↓

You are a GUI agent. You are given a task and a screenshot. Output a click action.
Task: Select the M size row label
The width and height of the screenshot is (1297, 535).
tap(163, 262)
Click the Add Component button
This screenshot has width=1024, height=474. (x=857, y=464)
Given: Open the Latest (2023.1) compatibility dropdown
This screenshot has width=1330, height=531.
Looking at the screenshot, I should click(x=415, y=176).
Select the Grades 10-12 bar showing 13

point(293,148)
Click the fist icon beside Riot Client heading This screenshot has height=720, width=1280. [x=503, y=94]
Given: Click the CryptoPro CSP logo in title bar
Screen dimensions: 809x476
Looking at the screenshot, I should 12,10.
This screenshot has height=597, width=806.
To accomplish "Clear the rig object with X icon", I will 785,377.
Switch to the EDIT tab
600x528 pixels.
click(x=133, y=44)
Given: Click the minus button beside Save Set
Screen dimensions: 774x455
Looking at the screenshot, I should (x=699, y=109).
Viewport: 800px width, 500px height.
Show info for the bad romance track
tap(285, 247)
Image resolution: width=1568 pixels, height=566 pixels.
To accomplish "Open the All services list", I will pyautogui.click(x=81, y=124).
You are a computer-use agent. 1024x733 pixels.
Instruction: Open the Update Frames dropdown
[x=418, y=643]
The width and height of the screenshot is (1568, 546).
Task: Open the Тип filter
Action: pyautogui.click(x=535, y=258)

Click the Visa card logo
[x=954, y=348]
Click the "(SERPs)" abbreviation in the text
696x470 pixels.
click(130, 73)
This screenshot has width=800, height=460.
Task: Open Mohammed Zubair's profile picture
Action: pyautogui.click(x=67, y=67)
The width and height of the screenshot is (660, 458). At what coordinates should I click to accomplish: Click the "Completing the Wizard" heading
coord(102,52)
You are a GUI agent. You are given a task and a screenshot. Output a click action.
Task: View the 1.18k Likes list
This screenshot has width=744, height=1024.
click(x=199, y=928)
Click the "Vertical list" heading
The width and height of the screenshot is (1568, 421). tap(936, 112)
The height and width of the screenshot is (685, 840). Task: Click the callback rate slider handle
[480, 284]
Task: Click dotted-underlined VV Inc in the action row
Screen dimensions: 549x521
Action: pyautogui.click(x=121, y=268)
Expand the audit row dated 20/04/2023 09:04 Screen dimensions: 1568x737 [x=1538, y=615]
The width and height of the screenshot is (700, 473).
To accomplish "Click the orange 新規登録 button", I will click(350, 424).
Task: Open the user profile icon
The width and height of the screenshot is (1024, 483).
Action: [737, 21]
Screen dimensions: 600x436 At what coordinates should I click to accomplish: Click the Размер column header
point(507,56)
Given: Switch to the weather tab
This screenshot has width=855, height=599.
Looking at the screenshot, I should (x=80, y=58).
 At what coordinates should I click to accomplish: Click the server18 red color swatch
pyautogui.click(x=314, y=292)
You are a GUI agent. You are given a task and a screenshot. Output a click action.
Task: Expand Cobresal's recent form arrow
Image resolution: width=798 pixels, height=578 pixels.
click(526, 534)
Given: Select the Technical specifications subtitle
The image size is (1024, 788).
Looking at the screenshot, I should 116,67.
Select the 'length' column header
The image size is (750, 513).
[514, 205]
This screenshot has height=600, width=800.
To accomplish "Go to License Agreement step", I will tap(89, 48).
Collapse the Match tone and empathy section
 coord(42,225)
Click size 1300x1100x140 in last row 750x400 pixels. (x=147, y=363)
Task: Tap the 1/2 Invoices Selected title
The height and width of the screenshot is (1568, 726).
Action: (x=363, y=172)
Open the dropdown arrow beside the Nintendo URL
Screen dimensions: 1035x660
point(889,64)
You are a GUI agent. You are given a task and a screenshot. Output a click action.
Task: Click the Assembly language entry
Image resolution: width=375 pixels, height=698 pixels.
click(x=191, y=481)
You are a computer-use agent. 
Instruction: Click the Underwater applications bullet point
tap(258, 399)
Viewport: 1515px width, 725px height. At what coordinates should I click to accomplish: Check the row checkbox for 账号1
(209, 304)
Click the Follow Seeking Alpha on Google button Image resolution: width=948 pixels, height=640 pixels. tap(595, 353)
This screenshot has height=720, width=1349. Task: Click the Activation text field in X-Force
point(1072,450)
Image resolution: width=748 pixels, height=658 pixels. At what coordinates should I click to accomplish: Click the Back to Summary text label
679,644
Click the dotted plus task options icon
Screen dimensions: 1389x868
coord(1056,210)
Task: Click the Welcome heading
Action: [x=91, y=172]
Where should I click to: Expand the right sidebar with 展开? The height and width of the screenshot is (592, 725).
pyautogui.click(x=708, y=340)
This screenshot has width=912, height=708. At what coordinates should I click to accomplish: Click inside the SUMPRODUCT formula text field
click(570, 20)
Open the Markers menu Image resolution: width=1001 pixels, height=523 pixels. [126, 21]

↑

> [Exercise objective] For every line above that includes the word "arrow", return the line.

> [Response box]
Task: Expand Cobresal's recent form arrow
Open the dropdown arrow beside the Nintendo URL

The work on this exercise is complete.